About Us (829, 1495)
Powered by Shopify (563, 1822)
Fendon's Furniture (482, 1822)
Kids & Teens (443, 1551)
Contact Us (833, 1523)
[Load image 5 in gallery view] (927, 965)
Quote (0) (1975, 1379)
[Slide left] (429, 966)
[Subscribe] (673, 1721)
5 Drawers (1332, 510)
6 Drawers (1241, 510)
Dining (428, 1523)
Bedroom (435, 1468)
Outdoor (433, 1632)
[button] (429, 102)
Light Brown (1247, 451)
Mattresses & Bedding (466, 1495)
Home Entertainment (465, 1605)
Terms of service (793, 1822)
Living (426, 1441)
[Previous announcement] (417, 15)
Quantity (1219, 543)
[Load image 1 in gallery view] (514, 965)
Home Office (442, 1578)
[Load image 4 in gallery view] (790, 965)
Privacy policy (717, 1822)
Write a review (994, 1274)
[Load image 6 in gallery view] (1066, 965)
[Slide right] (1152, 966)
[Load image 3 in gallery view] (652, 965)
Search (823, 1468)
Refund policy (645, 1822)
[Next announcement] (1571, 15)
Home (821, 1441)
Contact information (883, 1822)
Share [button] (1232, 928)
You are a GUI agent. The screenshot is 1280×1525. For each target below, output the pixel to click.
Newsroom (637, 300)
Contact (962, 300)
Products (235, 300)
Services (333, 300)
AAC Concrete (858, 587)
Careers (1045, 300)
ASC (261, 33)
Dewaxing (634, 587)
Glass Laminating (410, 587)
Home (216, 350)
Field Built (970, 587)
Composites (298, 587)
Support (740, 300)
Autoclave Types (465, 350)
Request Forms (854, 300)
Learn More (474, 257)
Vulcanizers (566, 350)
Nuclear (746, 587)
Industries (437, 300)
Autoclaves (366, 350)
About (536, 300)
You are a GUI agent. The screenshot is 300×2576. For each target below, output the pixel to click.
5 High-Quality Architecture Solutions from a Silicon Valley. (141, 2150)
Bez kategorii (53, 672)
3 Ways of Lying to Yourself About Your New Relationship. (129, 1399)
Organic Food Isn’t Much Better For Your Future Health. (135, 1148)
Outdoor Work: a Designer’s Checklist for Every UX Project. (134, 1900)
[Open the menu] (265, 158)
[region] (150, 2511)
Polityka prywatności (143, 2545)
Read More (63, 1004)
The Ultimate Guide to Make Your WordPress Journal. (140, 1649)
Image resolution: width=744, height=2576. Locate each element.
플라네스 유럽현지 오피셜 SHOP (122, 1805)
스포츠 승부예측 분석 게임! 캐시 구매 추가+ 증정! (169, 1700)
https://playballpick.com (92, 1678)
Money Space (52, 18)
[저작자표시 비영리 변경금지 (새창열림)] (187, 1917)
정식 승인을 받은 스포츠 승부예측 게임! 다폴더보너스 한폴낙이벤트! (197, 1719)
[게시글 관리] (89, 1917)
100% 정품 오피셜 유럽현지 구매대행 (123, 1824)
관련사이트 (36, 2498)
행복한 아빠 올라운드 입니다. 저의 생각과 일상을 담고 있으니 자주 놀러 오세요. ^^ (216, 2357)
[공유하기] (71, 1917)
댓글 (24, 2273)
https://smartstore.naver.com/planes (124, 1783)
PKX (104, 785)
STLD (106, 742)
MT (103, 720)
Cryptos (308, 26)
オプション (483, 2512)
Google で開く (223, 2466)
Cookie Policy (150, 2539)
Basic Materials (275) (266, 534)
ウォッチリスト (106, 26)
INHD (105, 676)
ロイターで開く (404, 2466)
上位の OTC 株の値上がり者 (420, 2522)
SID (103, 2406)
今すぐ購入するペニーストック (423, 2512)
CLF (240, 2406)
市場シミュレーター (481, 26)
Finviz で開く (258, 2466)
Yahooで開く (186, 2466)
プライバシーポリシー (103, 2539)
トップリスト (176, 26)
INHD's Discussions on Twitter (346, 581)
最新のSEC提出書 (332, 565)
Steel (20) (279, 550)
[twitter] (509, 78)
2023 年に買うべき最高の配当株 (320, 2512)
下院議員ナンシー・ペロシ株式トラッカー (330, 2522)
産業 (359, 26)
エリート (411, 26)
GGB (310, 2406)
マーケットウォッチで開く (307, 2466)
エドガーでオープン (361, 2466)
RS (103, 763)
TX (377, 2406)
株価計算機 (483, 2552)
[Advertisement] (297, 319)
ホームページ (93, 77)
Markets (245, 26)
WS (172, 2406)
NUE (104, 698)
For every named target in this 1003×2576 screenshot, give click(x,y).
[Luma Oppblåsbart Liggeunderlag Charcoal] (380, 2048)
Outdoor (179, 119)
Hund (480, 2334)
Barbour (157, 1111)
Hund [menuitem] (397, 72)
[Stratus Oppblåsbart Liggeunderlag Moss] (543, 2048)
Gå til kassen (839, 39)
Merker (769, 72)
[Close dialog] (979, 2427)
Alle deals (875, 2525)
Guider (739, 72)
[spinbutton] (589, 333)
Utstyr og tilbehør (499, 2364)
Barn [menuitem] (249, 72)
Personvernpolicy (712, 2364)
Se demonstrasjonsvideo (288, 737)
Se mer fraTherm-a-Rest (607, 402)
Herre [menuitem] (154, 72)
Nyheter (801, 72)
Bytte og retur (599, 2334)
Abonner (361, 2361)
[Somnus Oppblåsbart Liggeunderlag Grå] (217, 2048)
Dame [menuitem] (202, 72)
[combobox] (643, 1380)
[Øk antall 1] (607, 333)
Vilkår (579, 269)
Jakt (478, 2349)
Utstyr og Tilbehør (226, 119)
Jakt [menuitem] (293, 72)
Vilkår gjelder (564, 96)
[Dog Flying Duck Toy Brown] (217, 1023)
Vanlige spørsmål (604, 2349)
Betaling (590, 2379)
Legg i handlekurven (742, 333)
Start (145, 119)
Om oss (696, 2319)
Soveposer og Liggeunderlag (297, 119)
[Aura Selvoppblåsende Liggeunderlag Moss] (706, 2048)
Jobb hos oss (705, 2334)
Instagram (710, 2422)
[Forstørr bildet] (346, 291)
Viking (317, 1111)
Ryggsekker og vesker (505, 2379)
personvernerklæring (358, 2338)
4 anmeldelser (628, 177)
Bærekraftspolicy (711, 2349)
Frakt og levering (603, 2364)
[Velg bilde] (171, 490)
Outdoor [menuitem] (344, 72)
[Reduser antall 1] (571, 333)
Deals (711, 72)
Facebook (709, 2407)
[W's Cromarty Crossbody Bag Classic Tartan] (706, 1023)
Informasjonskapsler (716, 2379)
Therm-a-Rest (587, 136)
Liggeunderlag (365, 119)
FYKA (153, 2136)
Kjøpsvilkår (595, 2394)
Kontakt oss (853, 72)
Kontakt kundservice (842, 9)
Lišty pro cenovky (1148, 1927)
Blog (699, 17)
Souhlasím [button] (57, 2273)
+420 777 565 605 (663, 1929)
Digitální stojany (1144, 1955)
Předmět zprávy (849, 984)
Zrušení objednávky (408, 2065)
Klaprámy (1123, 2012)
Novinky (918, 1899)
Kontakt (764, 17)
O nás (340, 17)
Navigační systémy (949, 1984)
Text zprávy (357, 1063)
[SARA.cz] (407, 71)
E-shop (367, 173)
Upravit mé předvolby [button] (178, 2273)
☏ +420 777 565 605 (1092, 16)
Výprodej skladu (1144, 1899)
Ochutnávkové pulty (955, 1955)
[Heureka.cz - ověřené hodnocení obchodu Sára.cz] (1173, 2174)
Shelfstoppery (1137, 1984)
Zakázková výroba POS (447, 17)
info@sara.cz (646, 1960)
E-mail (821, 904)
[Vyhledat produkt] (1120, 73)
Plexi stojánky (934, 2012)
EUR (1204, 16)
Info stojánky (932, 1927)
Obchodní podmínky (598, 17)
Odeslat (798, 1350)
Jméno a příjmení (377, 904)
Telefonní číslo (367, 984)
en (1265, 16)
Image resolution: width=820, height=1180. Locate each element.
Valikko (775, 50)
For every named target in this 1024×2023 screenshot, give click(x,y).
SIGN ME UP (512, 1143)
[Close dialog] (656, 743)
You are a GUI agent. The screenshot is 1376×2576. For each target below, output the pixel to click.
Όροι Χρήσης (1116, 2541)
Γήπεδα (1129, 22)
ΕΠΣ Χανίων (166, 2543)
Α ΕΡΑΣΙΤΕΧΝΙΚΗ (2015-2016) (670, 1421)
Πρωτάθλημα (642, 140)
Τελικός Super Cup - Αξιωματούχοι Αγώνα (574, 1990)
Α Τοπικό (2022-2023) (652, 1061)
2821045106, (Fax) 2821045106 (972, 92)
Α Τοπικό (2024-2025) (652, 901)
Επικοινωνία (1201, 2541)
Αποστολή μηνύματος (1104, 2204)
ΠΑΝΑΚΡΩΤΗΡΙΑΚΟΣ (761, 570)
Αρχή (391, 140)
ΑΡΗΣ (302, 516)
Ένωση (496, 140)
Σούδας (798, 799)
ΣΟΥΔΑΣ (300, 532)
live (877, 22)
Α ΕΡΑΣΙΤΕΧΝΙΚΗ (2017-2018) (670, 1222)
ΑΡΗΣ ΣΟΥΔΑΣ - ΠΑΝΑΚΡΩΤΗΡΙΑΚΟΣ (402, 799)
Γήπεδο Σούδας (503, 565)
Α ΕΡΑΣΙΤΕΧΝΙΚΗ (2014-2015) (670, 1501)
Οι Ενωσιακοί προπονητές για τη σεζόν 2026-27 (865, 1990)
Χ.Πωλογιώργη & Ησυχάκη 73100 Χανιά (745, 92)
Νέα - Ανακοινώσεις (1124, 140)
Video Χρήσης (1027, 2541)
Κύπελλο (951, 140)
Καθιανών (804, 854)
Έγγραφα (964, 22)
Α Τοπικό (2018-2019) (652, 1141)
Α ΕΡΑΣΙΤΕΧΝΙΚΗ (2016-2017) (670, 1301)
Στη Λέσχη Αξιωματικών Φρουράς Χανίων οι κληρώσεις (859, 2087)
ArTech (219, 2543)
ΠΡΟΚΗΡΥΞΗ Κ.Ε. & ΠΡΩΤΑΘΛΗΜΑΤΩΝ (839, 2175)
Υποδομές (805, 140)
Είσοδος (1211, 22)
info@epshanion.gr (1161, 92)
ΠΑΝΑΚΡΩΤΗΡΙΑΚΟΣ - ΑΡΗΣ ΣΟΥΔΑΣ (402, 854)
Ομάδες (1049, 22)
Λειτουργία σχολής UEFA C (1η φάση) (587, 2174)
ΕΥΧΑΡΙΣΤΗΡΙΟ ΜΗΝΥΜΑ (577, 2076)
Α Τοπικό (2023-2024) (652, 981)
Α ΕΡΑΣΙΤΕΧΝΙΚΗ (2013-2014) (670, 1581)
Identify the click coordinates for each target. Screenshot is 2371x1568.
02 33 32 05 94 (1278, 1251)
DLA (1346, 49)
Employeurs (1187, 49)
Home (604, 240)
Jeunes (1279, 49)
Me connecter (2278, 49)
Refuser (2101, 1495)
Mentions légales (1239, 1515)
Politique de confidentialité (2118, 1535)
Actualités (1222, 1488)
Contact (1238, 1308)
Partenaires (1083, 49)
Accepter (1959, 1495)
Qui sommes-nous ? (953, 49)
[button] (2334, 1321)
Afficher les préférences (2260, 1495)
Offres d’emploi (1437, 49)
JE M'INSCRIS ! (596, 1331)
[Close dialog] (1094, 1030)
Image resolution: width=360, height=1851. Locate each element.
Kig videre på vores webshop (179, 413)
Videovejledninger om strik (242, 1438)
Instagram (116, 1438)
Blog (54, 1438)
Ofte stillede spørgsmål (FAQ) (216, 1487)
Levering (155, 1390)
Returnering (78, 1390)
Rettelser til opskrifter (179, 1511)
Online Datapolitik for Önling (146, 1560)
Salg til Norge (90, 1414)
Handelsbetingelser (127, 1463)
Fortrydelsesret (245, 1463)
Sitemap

......

* _Your goal_:
Above are the entries. Copy exactly the part that opens with the line containing "[Slide right] (1152, 966)" and closes with the line containing "About (536, 300)", and no more.

* _Reply to the exercise_:
[Slide right] (1152, 966)
[Load image 3 in gallery view] (652, 965)
Search (823, 1468)
Refund policy (645, 1822)
[Next announcement] (1571, 15)
Home (821, 1441)
Contact information (883, 1822)
Share [button] (1232, 928)
You are a GUI agent. The screenshot is 1280×1525. For each target below, output the pixel to click.
Newsroom (637, 300)
Contact (962, 300)
Products (235, 300)
Services (333, 300)
AAC Concrete (858, 587)
Careers (1045, 300)
ASC (261, 33)
Dewaxing (634, 587)
Glass Laminating (410, 587)
Home (216, 350)
Field Built (970, 587)
Composites (298, 587)
Support (740, 300)
Autoclave Types (465, 350)
Request Forms (854, 300)
Learn More (474, 257)
Vulcanizers (566, 350)
Nuclear (746, 587)
Industries (437, 300)
Autoclaves (366, 350)
About (536, 300)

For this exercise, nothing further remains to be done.